== Instructions to follow ==
Reproduce the lines of the records verbatim, beginning with the line that contains "Find the location of a" and continuing through the final line of the records, omitting the pictures.

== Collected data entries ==
==========

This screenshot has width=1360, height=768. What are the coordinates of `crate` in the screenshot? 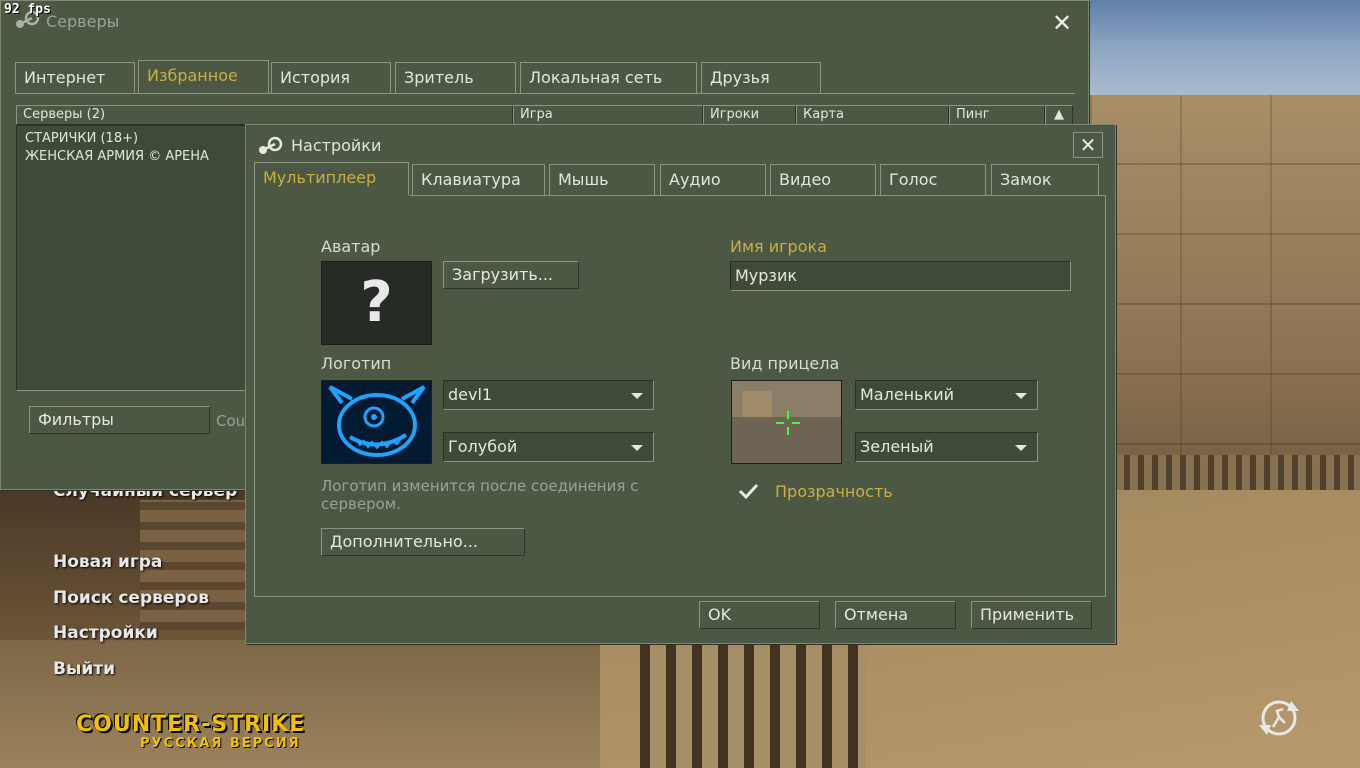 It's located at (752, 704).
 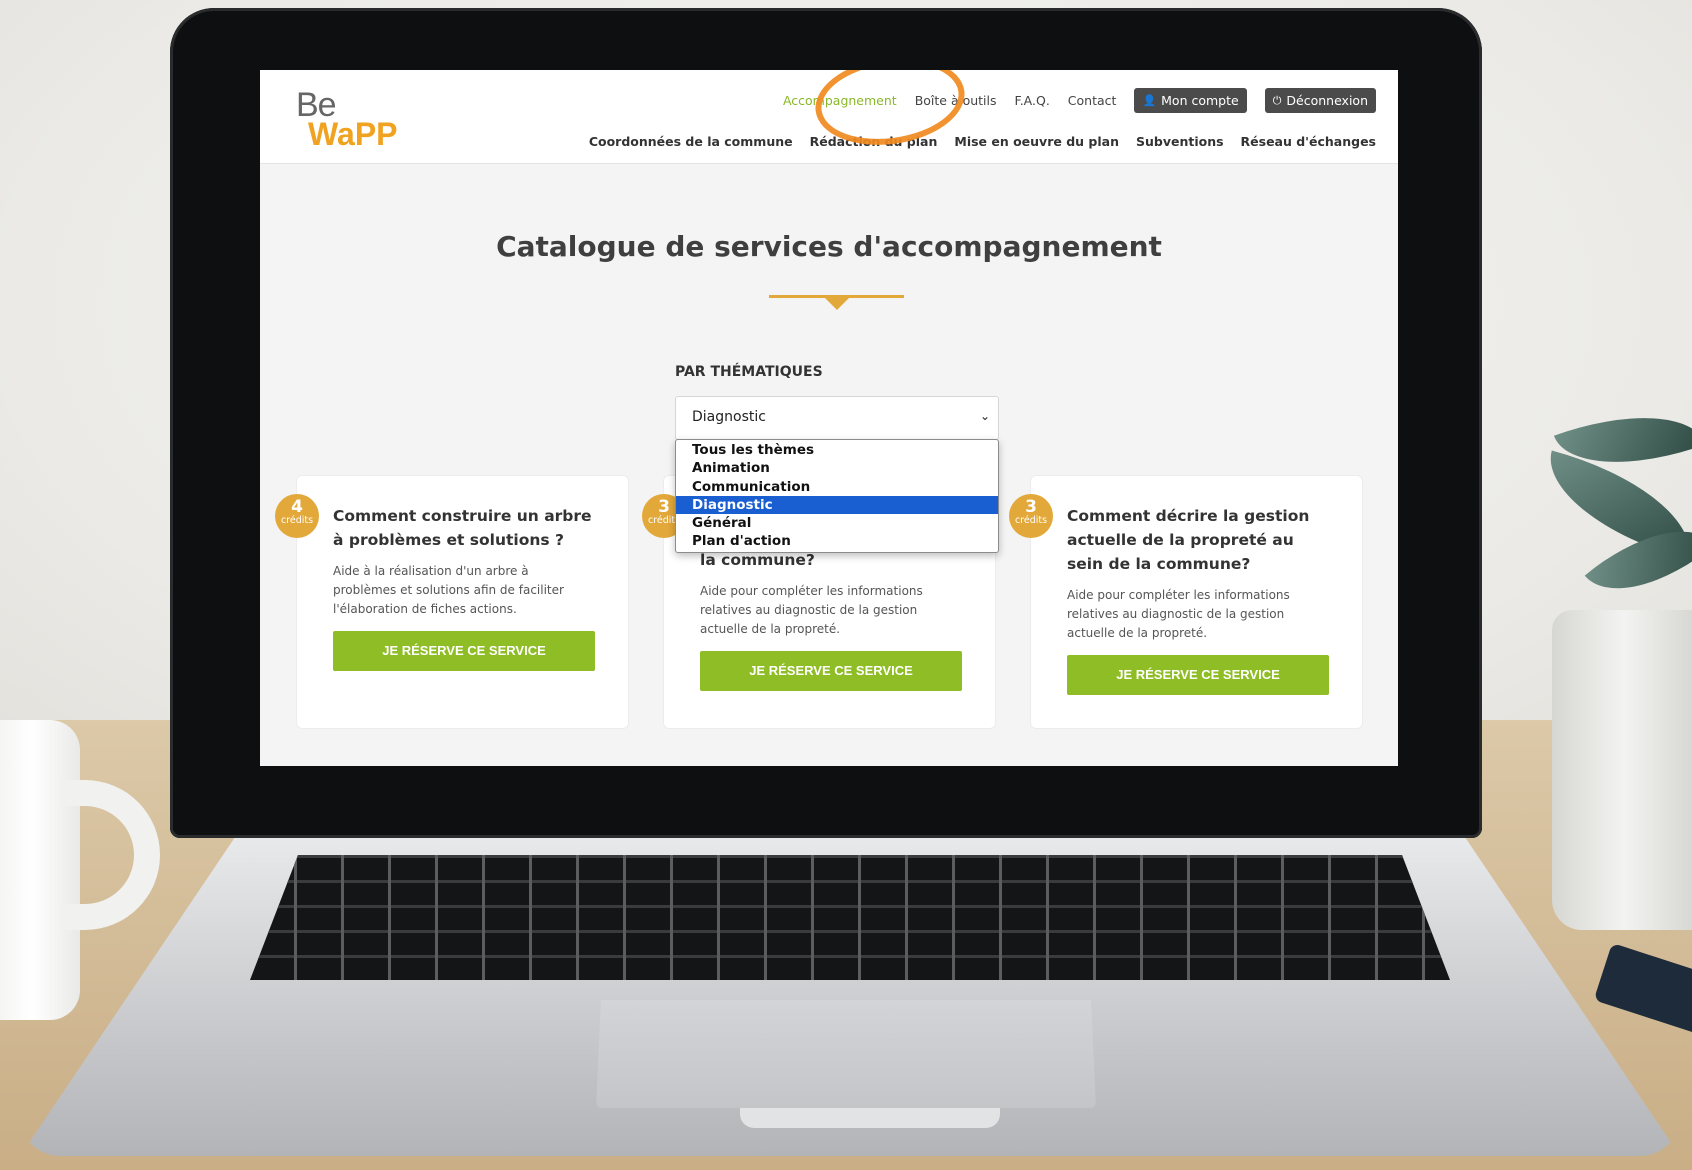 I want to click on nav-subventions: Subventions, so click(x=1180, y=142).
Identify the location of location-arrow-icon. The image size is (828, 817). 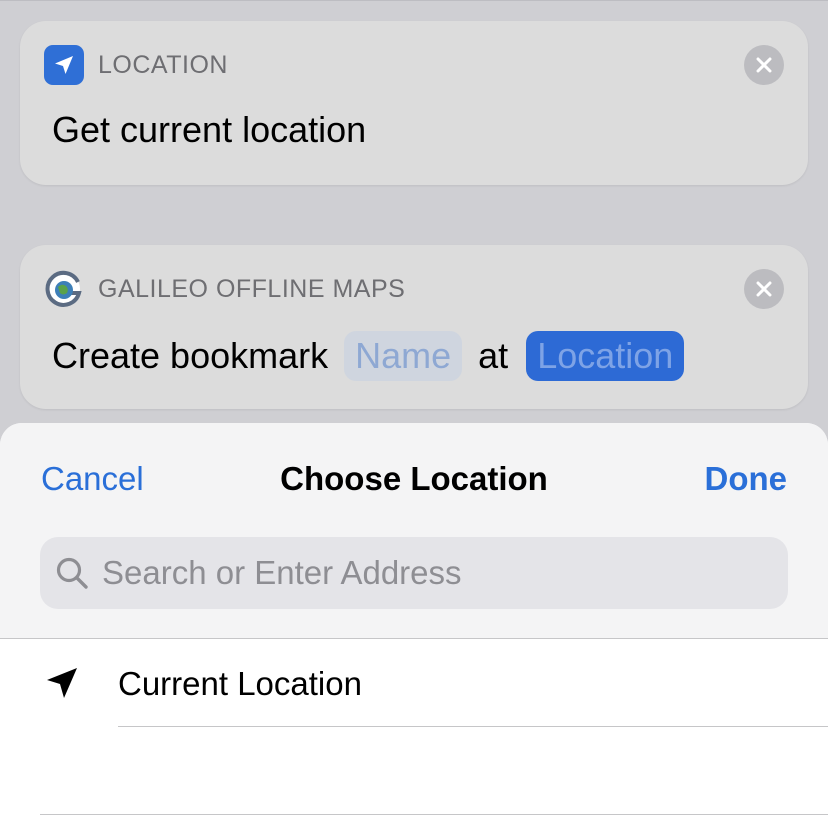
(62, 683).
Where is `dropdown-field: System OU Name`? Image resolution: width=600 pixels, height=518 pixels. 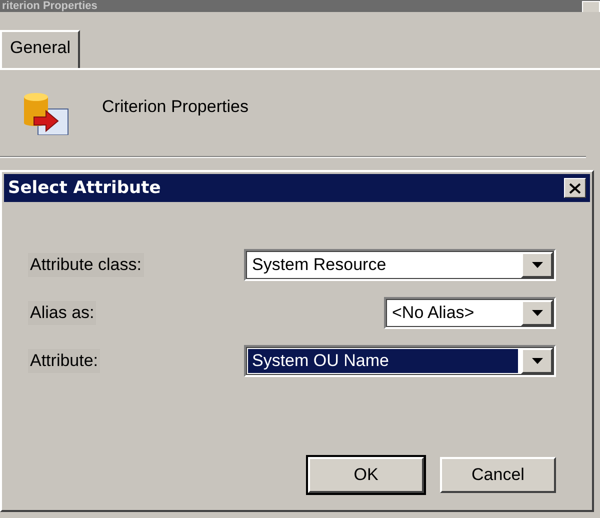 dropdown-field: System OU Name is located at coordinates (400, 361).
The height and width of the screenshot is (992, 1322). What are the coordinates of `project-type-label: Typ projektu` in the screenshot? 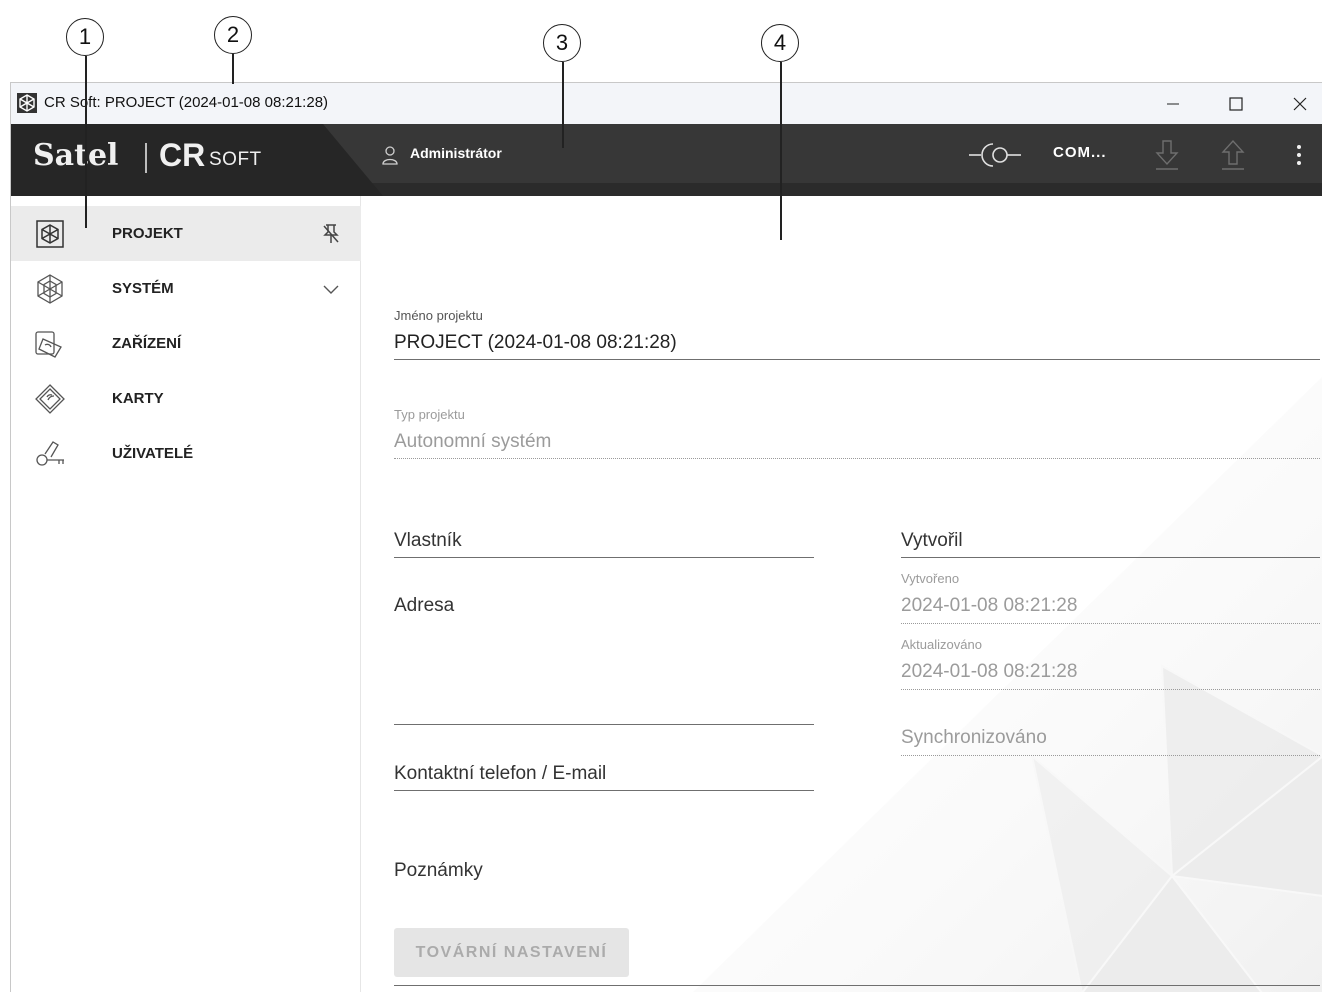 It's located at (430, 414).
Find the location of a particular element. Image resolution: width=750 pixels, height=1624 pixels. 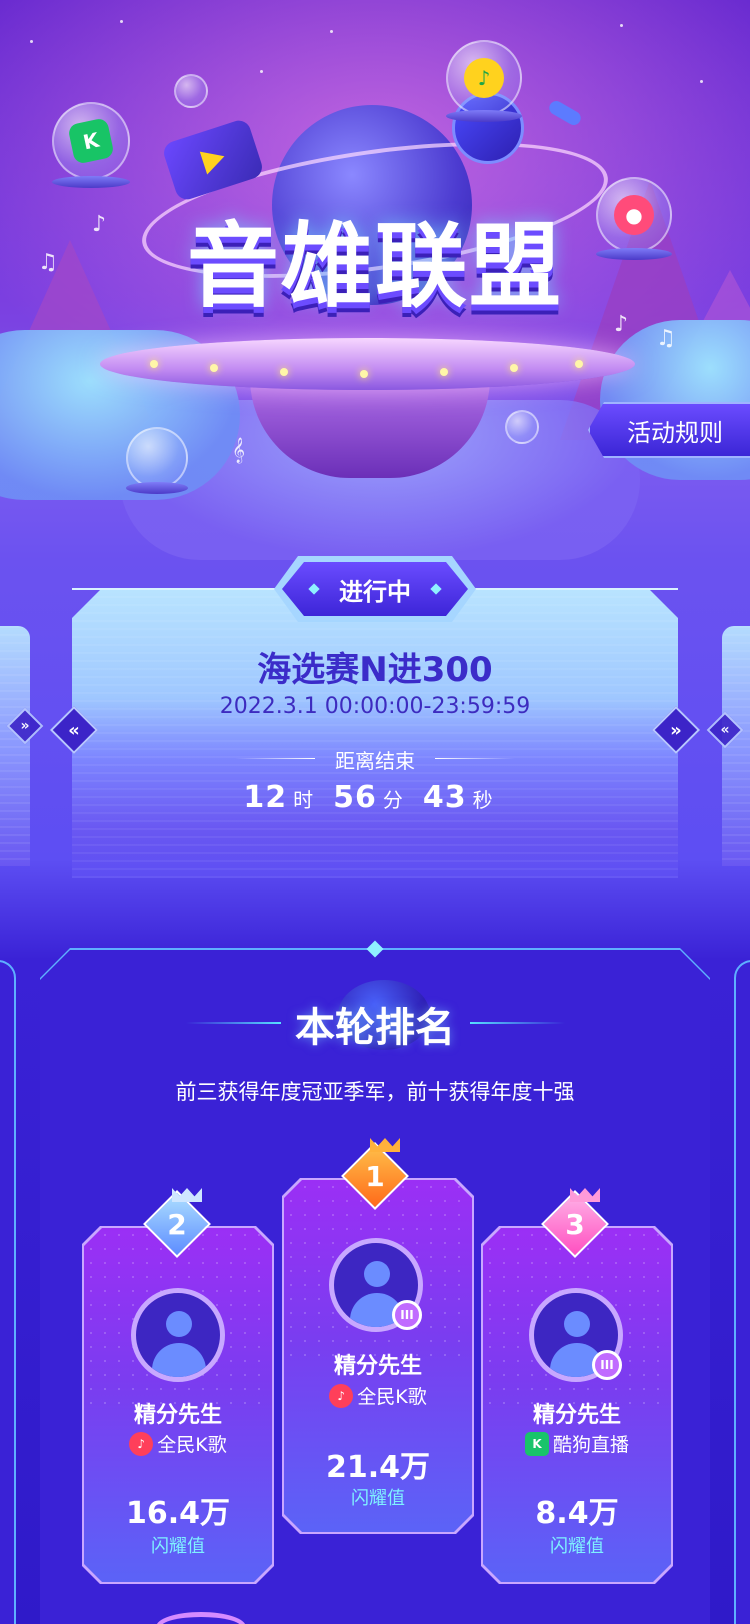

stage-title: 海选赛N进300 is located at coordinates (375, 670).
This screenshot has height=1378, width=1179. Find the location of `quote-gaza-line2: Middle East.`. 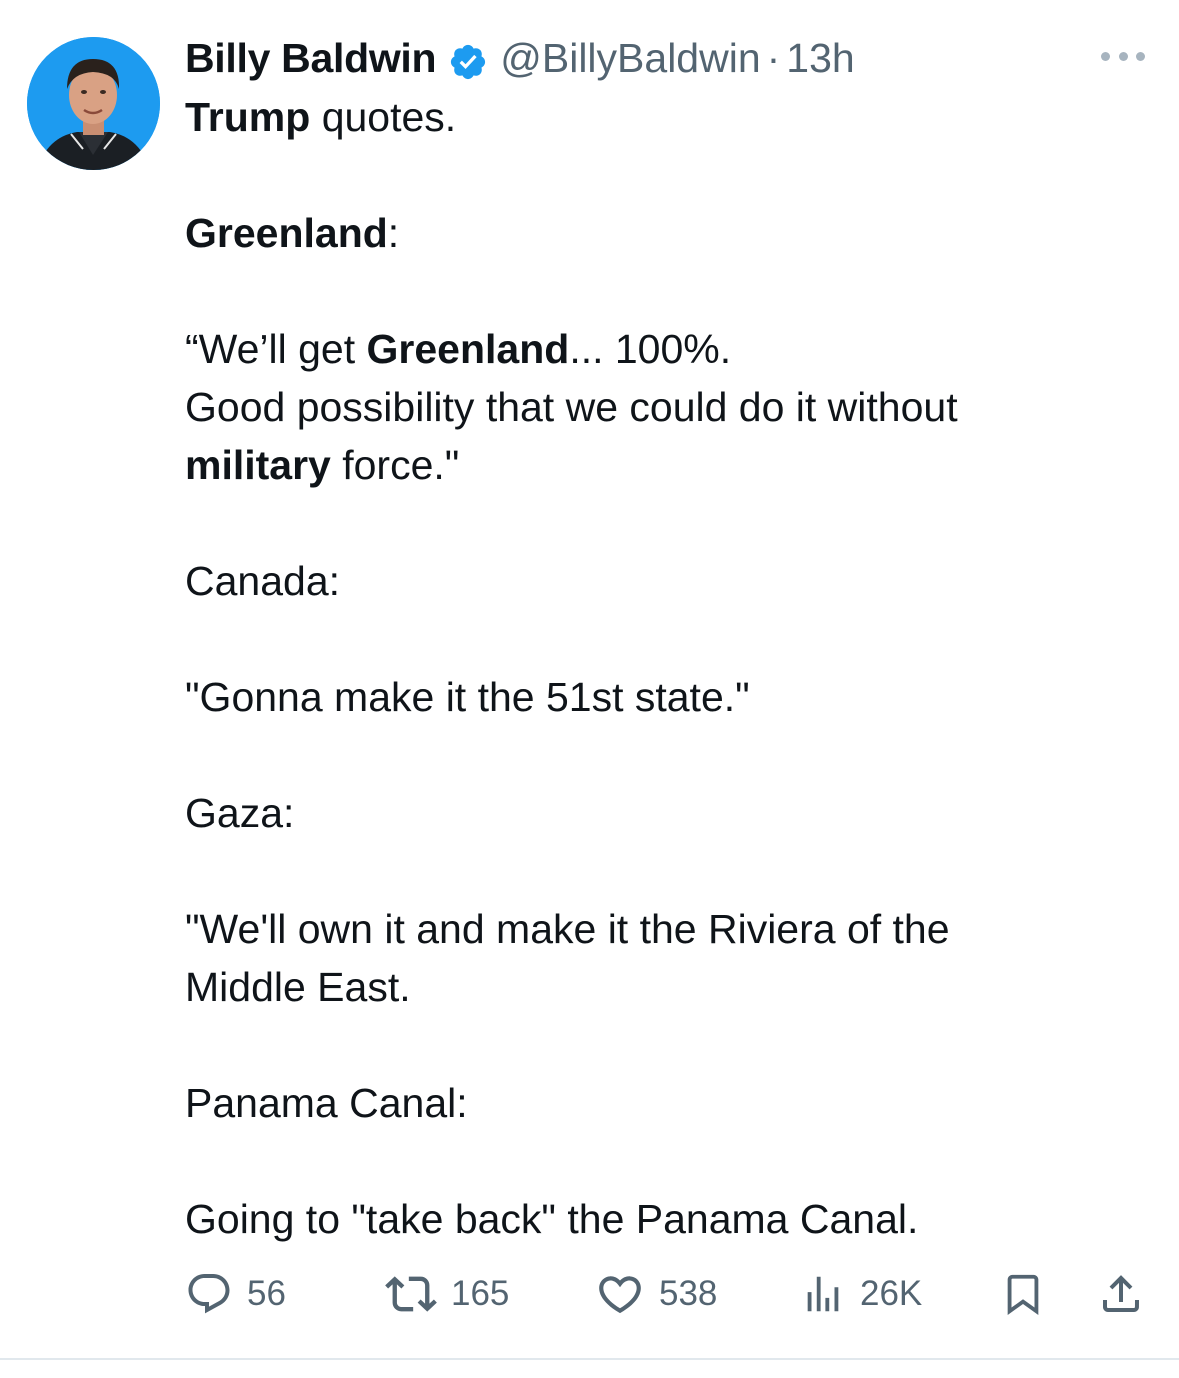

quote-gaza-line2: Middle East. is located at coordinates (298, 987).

==========

== Response ==
Find the location of a particular element. Image resolution: width=750 pixels, height=1624 pixels. 

stage-title: 海选赛N进300 is located at coordinates (375, 670).
This screenshot has height=1378, width=1179. Find the location of `quote-gaza-line2: Middle East.`. 

quote-gaza-line2: Middle East. is located at coordinates (298, 987).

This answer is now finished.